From beating Demark in Qatar and making the last 16 to the dramatic, terrifying and disgusting scenes at AAMI Park that saw 150 spectators storm the pitch. 2022 saw some of the highest highs and lowest lows Australian football has seen.
Right now football in Australia is in one of its darkest periods. That's not to say it isn't still amazing football happening in both the A-Leagues at the moment but the landscape of football certainly doesn't feel as it should after World Cup success.
Recently we have seen severe punishments for a number of fans including one fan who allegedly fled the country after the invasion to escape charges. But about a month before the incident, the whole world was focused on football and importantly the World Cup.
Australia wasn't expected to do well at all with bookmakers having Australia as second to last when it came to taking home the trophy. An early loss against France had the country on the back foot before winning their final two matches against Tunisia and Denmark.
Of course, Australia would go on to lose against the champions Argentinia but football in Australia was in its best spot since probably the 2006 World Cup and that golden generation.
The truth is football has always been in a precarious spot in the Australian sporting landscape. Stuck between the other football codes and coming up against cricket when it comes to the summer ratings. It seemed the World Cup changed all that.
Then we got the scenes from AAMI Park, disgusting for everyone to see them. Fans attacking a player, no matter the circumstances around the game just wasn't good enough. Unfortunately, football and violence have a long history not just in Australia but around the world. But thankfully there is an answer to that problem and that's women's football. And in 2023 women's football will be front and centre.
August 20 is set to be the biggest day in Australian Sport
32 teams from 32 nations will make their way to Australia as this nation, our nation hosts the FIFA Women's World Cup from July 20 to August 20.
Stadium Australia will play host for the final on the 20th of August as the Matildas look to finally defeat the United States who have won the last two tournaments.
Anyone who has been to a professional women's sporting match will tell you that it's a family-friendly atmosphere. There seem to be more kids around, less drinking and importantly less violent or aggressive chanting. By all means, we all enjoy a drink but it does seem too many go overboard at men's events that was at least a part of the problem at AAMI Park a few weeks ago.

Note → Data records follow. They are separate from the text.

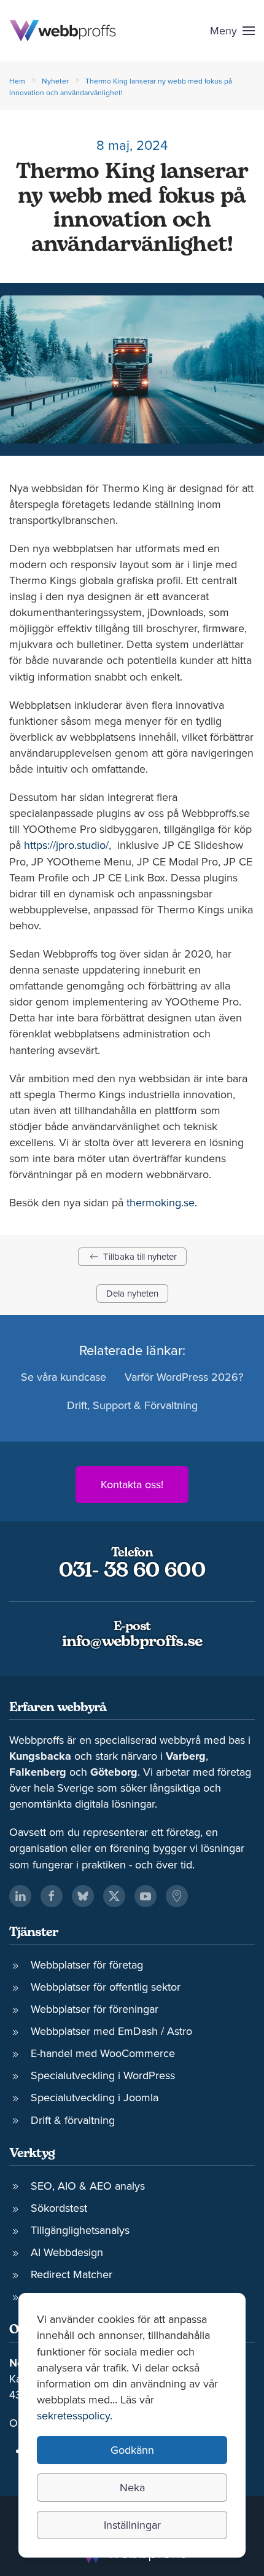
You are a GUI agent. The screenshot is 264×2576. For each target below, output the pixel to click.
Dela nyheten (132, 1293)
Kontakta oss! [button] (132, 1484)
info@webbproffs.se (132, 1642)
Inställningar (132, 2524)
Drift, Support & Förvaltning (132, 1405)
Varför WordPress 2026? (184, 1376)
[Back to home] (62, 30)
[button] (232, 30)
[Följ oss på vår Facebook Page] (52, 1896)
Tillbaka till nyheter (140, 1256)
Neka (132, 2487)
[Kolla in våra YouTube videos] (145, 1896)
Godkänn (132, 2449)
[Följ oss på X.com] (114, 1896)
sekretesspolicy (73, 2415)
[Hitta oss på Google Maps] (177, 1896)
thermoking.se (160, 1202)
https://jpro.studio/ (66, 845)
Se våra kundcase (63, 1376)
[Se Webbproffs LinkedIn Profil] (20, 1896)
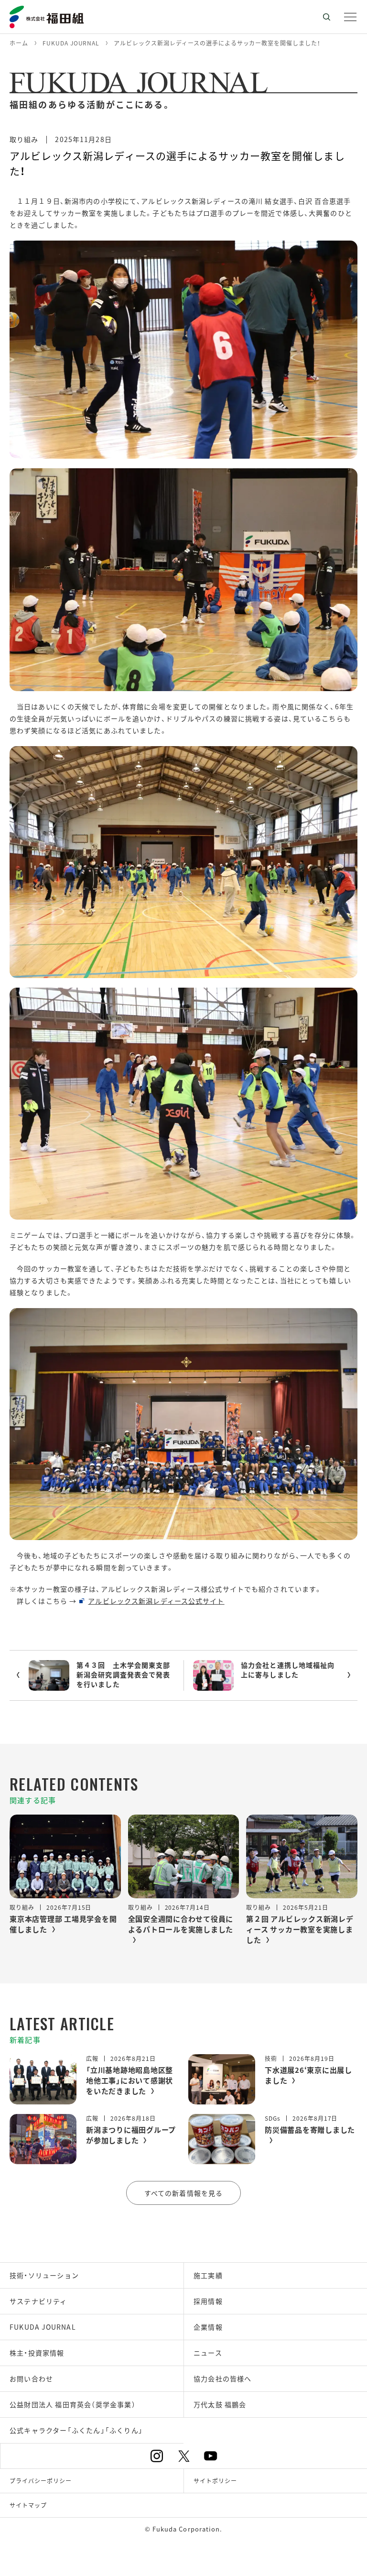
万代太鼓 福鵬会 (220, 2404)
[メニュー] (350, 16)
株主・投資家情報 (37, 2352)
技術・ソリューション (44, 2275)
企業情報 (208, 2327)
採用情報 (208, 2301)
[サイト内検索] (326, 16)
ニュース (208, 2352)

The Aussie Matildas are currently ranked 12th in the world when it comes to the FIFA rankings but will be much more fancied than that in home conditions. And of course, the Matildas possess the weapon that is Sam Kerr who is indisputably a top-three player in the world.
With Ireland, Nigeria and Canada in Australia's group the Matildas should be confident of getting through the group stages and from there anything is possible. With matches all around the country and in New Zealand, it's going to be one of the biggest and best events in the history of Australian sport.
Football in Australia still has plenty to fix before the World Cup but there is no doubt that a family-friendly World Cup on home soil with a very competitive team can be the beginning of football once again becoming one of the most commercial sports in Australia.